I was trying to solve a tabular classification task in the past few days but it looks like there is a bug with the instantiation of the TabularDataBunch => see the post by Sylvain here.

So I’m surprised that you can even get this far. Which version of fastai did you install?

I have 1.0.42 installed currently.

What I also find wierd is when I use show batch and specify the test dataset, there is a target column with all zeros. Is this correct, i mean before i even train anything?




Also, can I use plain “Test” as ds_type instead of DatasetType.Test as I saw someplace on the forums?
I noticed that the results are different when I leave it blank, use “Test” and DatasetType.Test.

I think that the per default no labels for the test set are stored. But please make sure that this is also true in your case:


Therefore the y tensor does not contain the actual prediction classes. To get them you can compute the index of the maximum value in your prediction probabilities:

preds, _ = learn.get_preds(ds_type=DatasetType.Test, ordered=True)
pred_prob, pred_class = preds.max(1)

Yes the test set is always unlabeled in fastai (see here for more information and how to validate on a second validation set). The test set is there to quickly get predictions on unlabeled data.

Thanks!
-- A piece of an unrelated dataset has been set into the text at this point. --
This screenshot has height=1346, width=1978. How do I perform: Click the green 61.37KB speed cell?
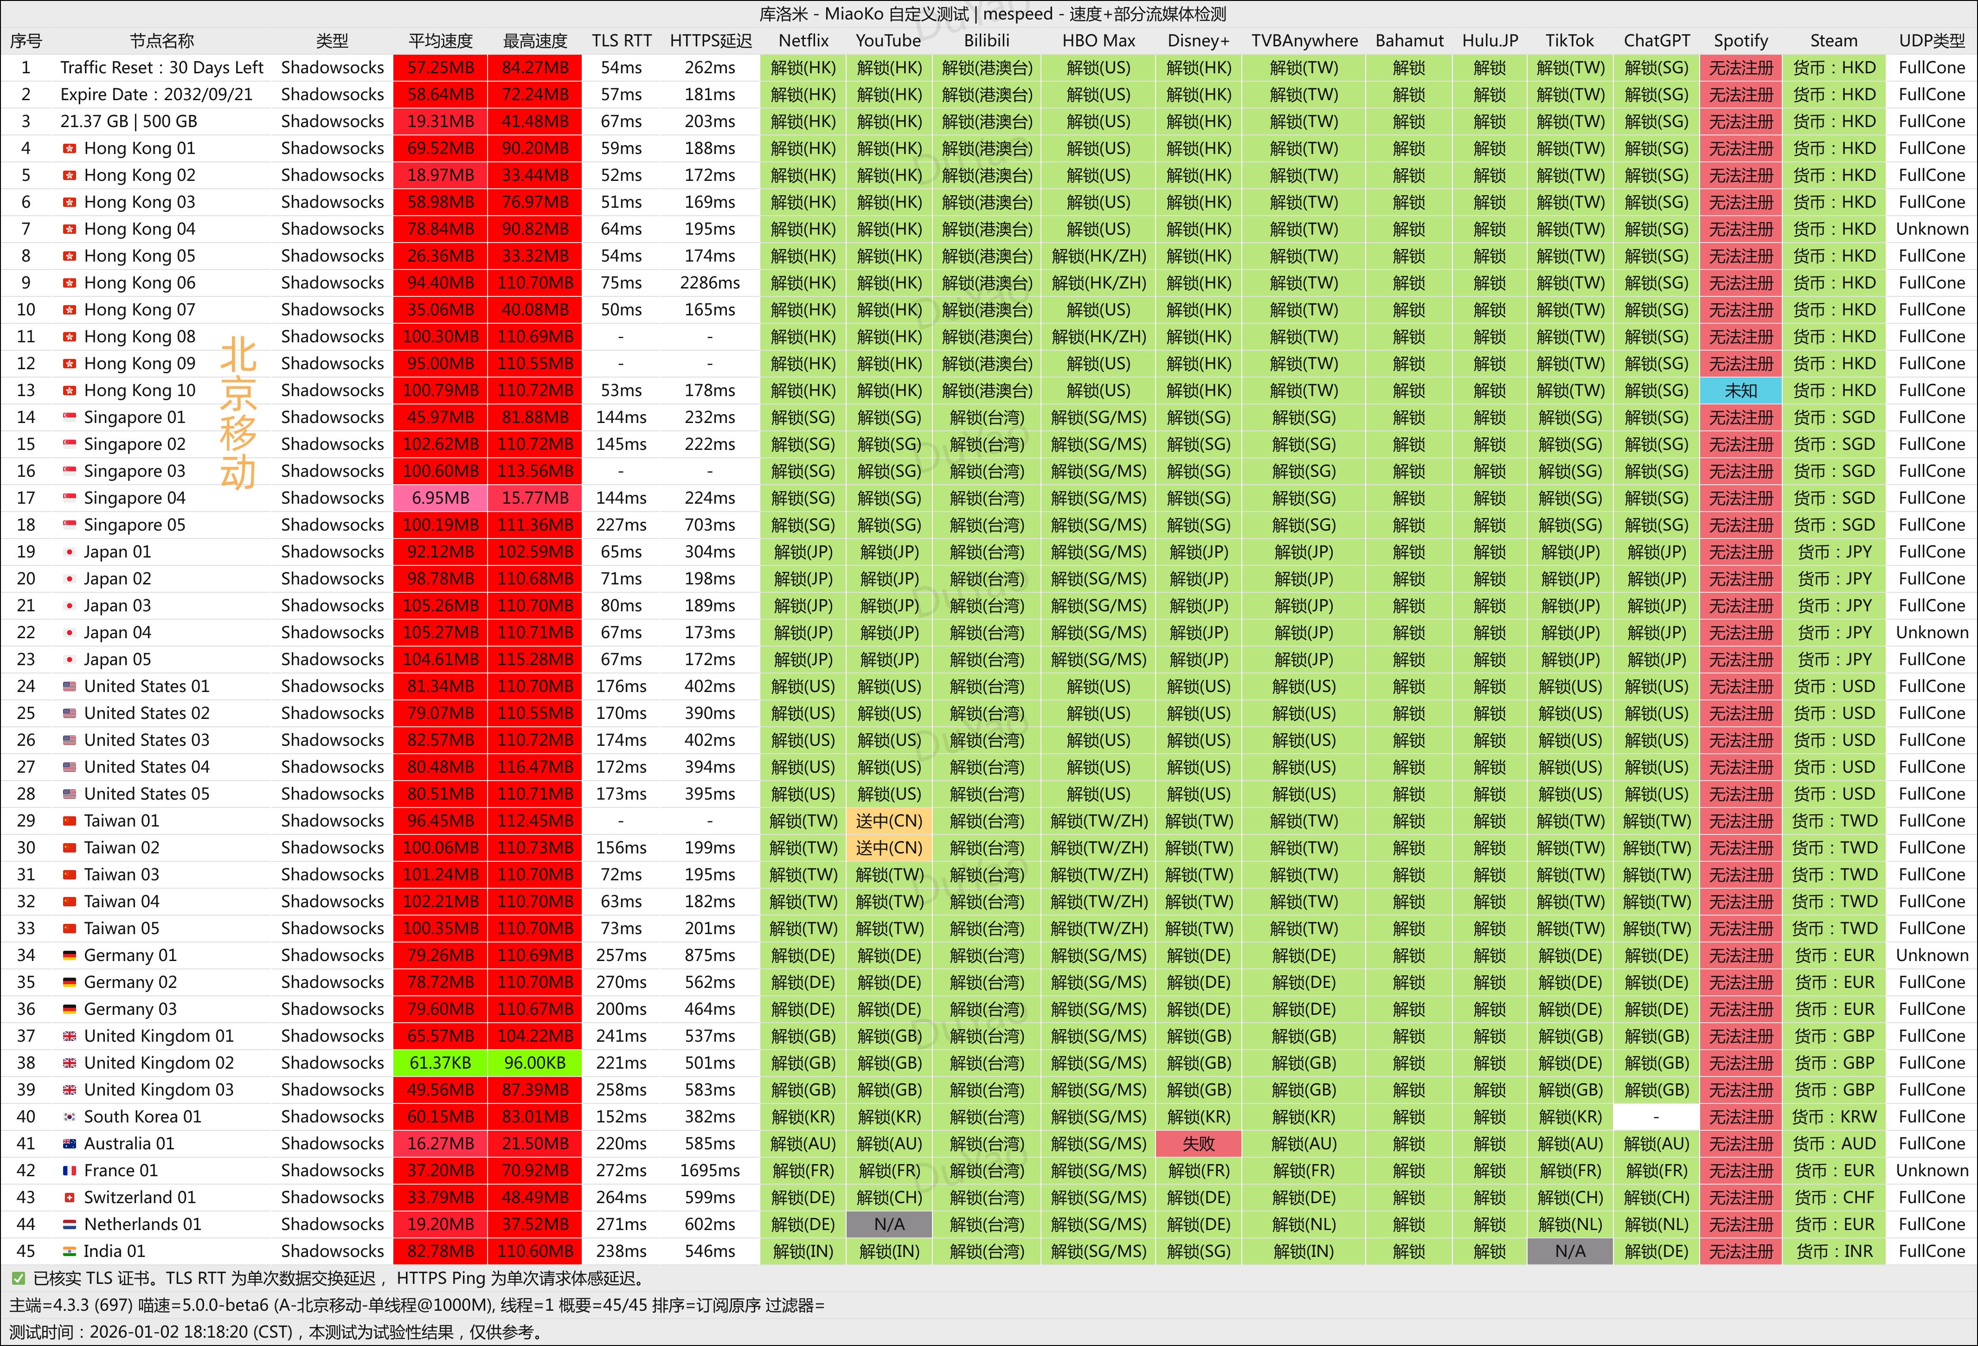440,1064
The y label is in fact blank as it should be.

Natalie’s code helped me get actual predictions out of my model.
But I got an error with ordered=True, it may not be included in the latest code versions?

ordered is only an argument in text, because the texts are sorted by their lengths (so the predictions come in a different order). In tabular, you predictions come in the same order as your dataframe, so that argument doesn’t exist.

1 Like

How do I make sure that only top-3 or top-2 predictions are considered during the training phase. This is in reference to multi-class or multi-label scenarios?